Sunday, October 07, 2001

Politics of Power

QUEENSLAND Premier Peter Beattie has made the astonishing suggestion that he will turn national competition policy into an election issue if he can't continue subsidising rural electricity prices.  The subsidy is paid by city dwellers in higher electricity bills.

Beattie said:  "National competition policy reforms have hit rural and regional Queensland hard in recent years and Cabinet decided we had to draw a line in the sand".  His assault doubtless tugs at some populist strings and closes the gap between himself and economic irrationalists like Bob Katter.  But it is absurd to say that the policies have hit at rural Australia.

National competition policy has formally been in place for only six years but governments had already begun to open up the economy to increased competition.  These moves have lifted national productivity and seen the economy develop greater flexibility.  This has brought more resilience to workplaces and allowed them to adapt to sudden changes in demand.  The policy has served us particularly well given the world economic turbulence of the past five years.  It has allowed the economy to ride through the Asian economic crisis without suffering.

Greater efficiency throughout Australia as a result of competition reforms leaves our economy well placed to minimise damage from the current world economic downturn.  The lift in productivity means Australians on average are now some 10 per cent better off then we would have been.

Nor are these gains confined to urban areas.  In fact, the Productivity Commission has found that 32 out of 50 rural areas grew faster than the national average.  This strength in rural areas is a sharp break with the past.  It is in contrast with the period of the 1980s which saw a decline in rural areas.

Some of the Queensland Government's detractors could present its proposal to prevent retail competition for the household consumer as a self-interested strategy.  This is because stymieing full retail electricity competition would bring a windfall gain to the state Treasury.  By preventing consumer choice of electricity retailer, average prices to households are held higher to the benefit of the state-owned suppliers.  This in turn means higher profits can bc funnelled to the Treasury.

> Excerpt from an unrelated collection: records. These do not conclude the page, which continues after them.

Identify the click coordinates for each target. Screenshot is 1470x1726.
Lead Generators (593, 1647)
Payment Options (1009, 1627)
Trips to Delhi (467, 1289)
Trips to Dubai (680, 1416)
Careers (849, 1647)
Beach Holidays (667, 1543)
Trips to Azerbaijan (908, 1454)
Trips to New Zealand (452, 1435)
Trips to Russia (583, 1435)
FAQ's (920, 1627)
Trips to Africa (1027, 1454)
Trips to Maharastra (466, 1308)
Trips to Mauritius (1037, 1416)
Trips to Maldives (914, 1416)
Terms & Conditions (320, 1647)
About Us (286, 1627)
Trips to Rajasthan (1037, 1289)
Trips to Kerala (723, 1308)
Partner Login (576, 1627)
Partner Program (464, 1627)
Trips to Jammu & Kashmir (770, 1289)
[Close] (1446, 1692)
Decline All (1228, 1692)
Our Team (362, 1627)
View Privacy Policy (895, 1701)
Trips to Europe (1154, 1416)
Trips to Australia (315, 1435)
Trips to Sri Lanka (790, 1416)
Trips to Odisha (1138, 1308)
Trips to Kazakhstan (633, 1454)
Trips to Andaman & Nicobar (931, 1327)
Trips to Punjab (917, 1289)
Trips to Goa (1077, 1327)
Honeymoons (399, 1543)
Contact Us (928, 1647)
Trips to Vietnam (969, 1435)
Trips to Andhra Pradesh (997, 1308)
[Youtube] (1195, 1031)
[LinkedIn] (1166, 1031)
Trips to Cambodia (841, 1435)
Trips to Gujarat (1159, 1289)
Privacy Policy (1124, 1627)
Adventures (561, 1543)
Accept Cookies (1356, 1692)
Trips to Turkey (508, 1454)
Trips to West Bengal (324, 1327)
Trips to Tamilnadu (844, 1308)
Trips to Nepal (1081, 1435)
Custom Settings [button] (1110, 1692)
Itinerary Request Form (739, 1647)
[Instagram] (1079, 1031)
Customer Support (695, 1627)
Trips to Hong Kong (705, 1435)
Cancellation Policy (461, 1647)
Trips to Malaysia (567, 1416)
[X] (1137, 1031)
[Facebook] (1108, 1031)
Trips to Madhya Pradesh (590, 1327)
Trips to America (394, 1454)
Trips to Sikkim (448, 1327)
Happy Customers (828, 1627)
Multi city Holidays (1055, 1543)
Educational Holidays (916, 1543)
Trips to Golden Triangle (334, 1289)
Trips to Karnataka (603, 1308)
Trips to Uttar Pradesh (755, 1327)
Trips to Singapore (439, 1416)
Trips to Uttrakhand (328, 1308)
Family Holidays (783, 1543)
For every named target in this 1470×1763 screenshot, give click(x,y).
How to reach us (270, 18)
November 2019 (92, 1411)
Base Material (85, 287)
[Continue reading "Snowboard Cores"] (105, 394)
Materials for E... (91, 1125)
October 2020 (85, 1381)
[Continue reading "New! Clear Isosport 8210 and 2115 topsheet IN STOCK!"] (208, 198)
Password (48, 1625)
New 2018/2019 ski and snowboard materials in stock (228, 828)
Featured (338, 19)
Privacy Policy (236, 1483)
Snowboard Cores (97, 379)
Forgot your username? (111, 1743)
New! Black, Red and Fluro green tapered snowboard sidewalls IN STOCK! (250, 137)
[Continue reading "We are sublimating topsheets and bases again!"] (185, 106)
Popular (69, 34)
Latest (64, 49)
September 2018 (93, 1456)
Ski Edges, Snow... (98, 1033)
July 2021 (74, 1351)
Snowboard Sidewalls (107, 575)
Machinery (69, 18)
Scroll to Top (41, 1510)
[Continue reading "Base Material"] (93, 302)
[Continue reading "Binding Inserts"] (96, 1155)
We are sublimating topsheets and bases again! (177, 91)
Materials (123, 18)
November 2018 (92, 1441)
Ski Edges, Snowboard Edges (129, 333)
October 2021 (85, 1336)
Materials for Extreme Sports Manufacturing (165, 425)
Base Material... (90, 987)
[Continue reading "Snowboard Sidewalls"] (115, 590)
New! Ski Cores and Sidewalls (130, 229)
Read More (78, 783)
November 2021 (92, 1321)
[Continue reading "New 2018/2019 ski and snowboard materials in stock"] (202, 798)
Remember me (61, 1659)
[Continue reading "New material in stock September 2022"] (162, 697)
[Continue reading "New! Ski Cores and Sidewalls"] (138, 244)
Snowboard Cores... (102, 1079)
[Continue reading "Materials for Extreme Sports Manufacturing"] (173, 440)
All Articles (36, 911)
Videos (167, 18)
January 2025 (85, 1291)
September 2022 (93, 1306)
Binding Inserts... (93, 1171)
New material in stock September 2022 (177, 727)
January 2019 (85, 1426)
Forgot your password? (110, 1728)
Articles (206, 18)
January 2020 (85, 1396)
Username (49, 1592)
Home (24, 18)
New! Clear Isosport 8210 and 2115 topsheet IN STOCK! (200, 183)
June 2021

Queensland's wholesale electricity prices have fallen as a result of the increasedcapacity brought on stream and the operations of the National Electricity Market.  As aresult, once competition in supply to households is allowed, commercial rivalry would mean lower prices would be passed on to consumers.  If Beattie prevents this, he slugs the Queensland consumer with a hidden tax while pretending he's looking after country folk.  This is good politics but it is appalling economics.

While it would doubtless work to Queensland's overall advantage if the Government were to stop the city-to-bush cross subsidy, national competition policy does not require this.  Indeed, many states already provide subsidies to different consumer segments without attracting any competition policy issues.  Competition policy seeks to prevent governments distorting prices by shutting out some suppliers from the market.  It does not prevent governments from offering benefits to particular regions or to the less well off.

If Queensland wishes to cross subsidise in different regions there are ways that this can be accomplished without abandoning all the benefits that competition can bring.  The most obvious approach, and one to some degree followed by Victoria, is to equalise the states electricity distribution fine charges.  Like any government intervention, such an approach brings efficiency costs, for example by discouraging generators and customers from setting up in low-cost locations.  But these costs are not as great as if all elements of competition were to he abandoned.

Allowing competition in choice of retailer has brought marked cost reductions to the business customers who are already free to choose their own supplier.  That was acknowledged by the Queensland Government as recently as last June in the joint communiqué of the Council of Australian Governments.  Nothing has changed since then to justify the Government now walking away from this.

National competition policy has been the key reason why the Australian economy has done so well in the past six years.  The lower costs it has brought have considerably assisted the Queensland economy's growth in industries as diverse as tourism and raw material processing.  To abandon it would jeopardise these gains, undermine living standards and make the economy highly vulnerable to a world economic downturn.